In this study, 74 schizophrenia spectrum patients being treated in Manchester and Newcastle, and who had declined to take drugs, were randomized by computer into two groups, one receiving TAU and the other TAU plus CBT. After 18 months the CBT group showed moderately better scores on various tests for psychotic symptoms, equivalent to the advantages of taking anti-psychotic drugs over placebos.

Clinical psychologist Anthony Morrison of the University of Manchester, who led the study, stresses that a drug-free approach might only be appropriate for patients who are relatively high-functioning and have not shown any risk to themselves or others. Nevertheless, the results are “utterly convincing,” says Max Birchwood, a psychologist at the University of Warwick in Conventry, UK.

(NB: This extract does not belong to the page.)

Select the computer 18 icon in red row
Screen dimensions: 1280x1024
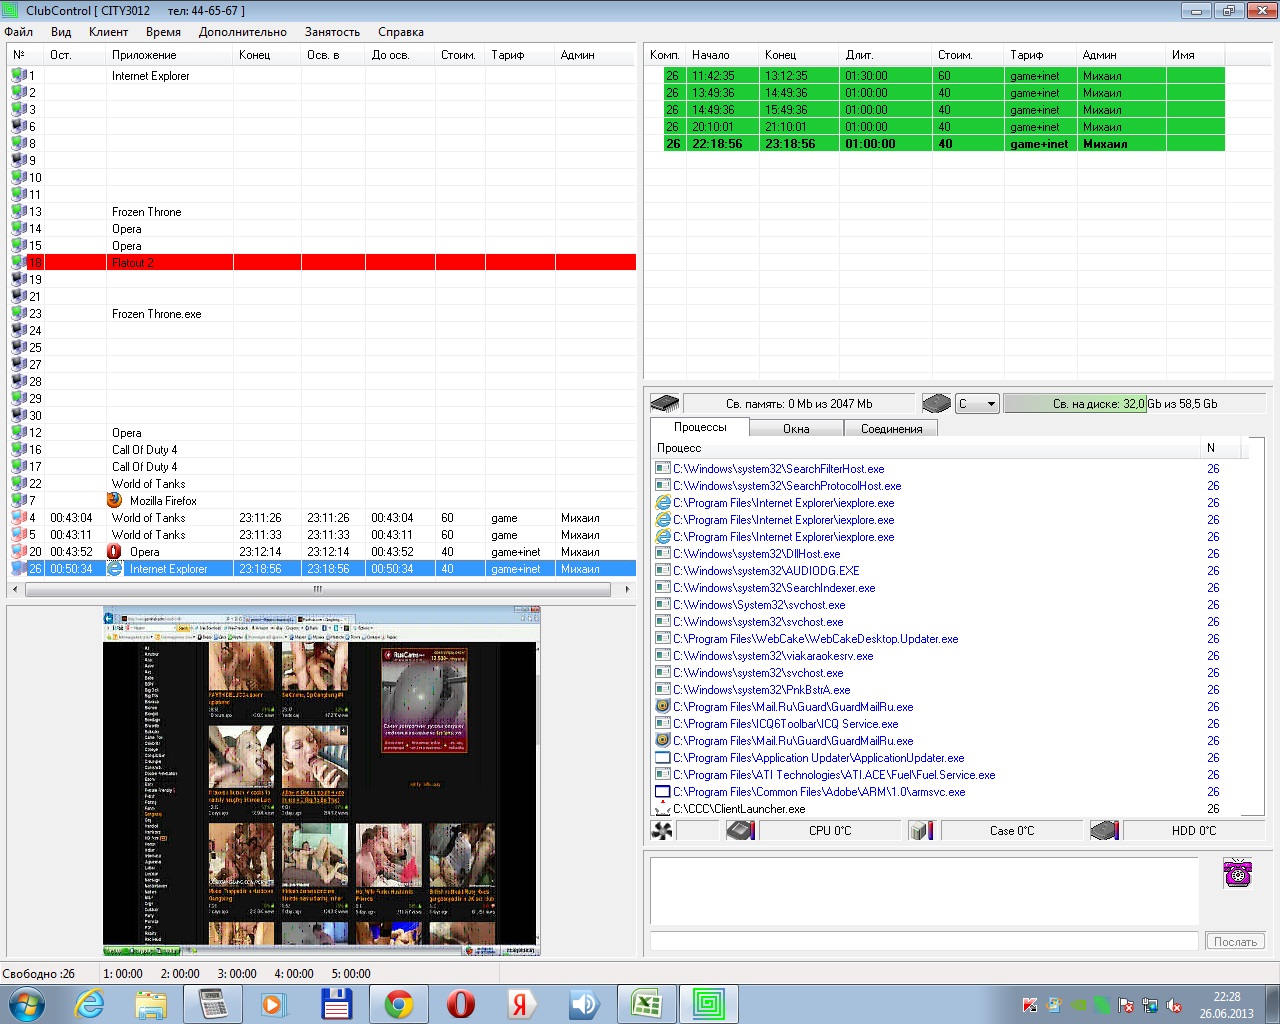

Other researchers, however, are deeply skeptical of the claims for CBT. In January, a team led by Keith Laws and psychiatrist Peter McKenna, now at the University of Barcelona, published their meta-analysis in the British Journal of Psychiatry, concluding that past trials of CBT for schizophrenia were seriously flawed. The study found that  the differences between treatment and control groups were very small, and that these were reduced further when sources of bias—such as inadequate blinding or masking—were controlled for.

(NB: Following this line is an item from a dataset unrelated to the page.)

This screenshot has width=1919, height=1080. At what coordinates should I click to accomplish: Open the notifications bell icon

The authors wrote that “the UK government’s continued vigorous advocacy of this form of treatment… might be considered puzzling,” and that “claims that CBT is effective against these symptoms of the disorder are no longer tenable.”

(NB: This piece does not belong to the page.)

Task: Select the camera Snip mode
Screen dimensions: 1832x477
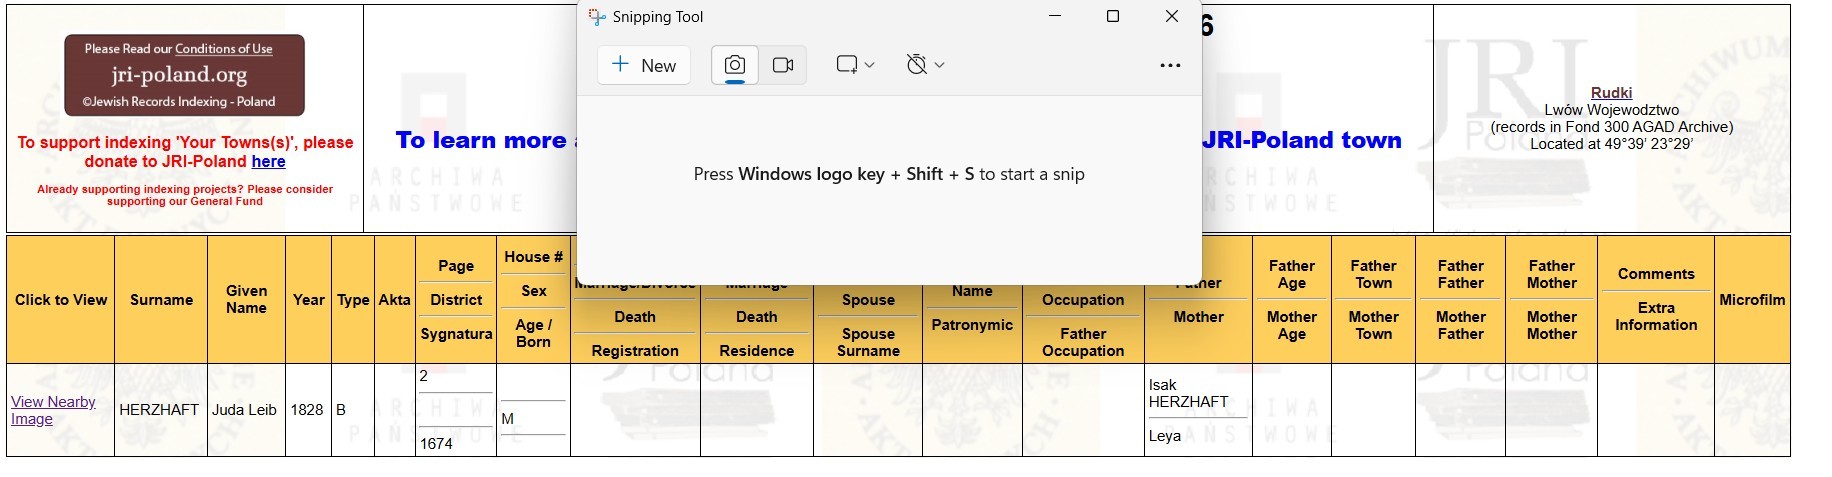Action: [735, 66]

Laws attributes the strong CBT advocacy in the UK to “the intellectual and emotional investment” by clinicians. Rather than “investing money and time in a false hope, [clinicians] could be looking for psychological interventions that could work,” adds Laws.

Arenella, who treats Terry and some of her other patients with a combination of psychodynamic and CBT approaches, says that in the end it doesn’t matter whether talk therapies work because of the theory behind them or just because someone is taking the patient and their symptoms seriously. “It may be a placebo effect, but I will go for all the placebo effect I can get,” she says. “I’ll take it.”

In the end what limits the spread of talk therapies for psychosis could be a scarcity of resources, and of therapists willing to try them. Treating such clients is very stressful and seldom financially rewarding. Government agencies and insurance companies need to cover such treatments, even though they are more expensive in the long run than drugs. “A lot of people don’t want to take these patients,” Arenella says. “Working with them is scary. People get violent, people get hurt, computers get thrown to the ground, ceiling tiles get pulled out.” And Martindale says that “contact with madness is very disturbing, it conjures up all sorts of feelings.”

Yet advocates of psychological approaches say that they often see them working in the people they treat. “I have a lot of patients whom I would say recovered from psychosis,” says Pat Bracken. “I see people who move on with their lives, get their quality of life back, are able to live independently.” Indeed, the popular notion that a schizophrenia diagnosis is a life sentence of mental illness is not born out by the statistics: In one typical study, published in the American Journal of Psychiatry in 2004, researchers found that nearly 50% of first-episode schizophrenia or schizoaffective disorder patients were symptom free after 5 years.

 “But many people don’t get there no matter what we do,” says Bracken, “until that spark in them finally says, I want my life back.”

My lunch with Terry was coming to an end, so I pulled out my American Express card to pay the bill. Terry was still smiling, although he looked very tired from telling me his story over the previous two hours. As I paid up, I told him about an ISPS meeting in San Francisco I had recently attended, as part of my reporting for this story.

“I’d like to fly to San Francisco and take people out to lunch with my own American Express card,” Terry said. “I’d like to get married again, or have a girlfriend. I’m going to get all that. It’s going to happen because, like I told Jessica, I’m not going to settle for anything less.”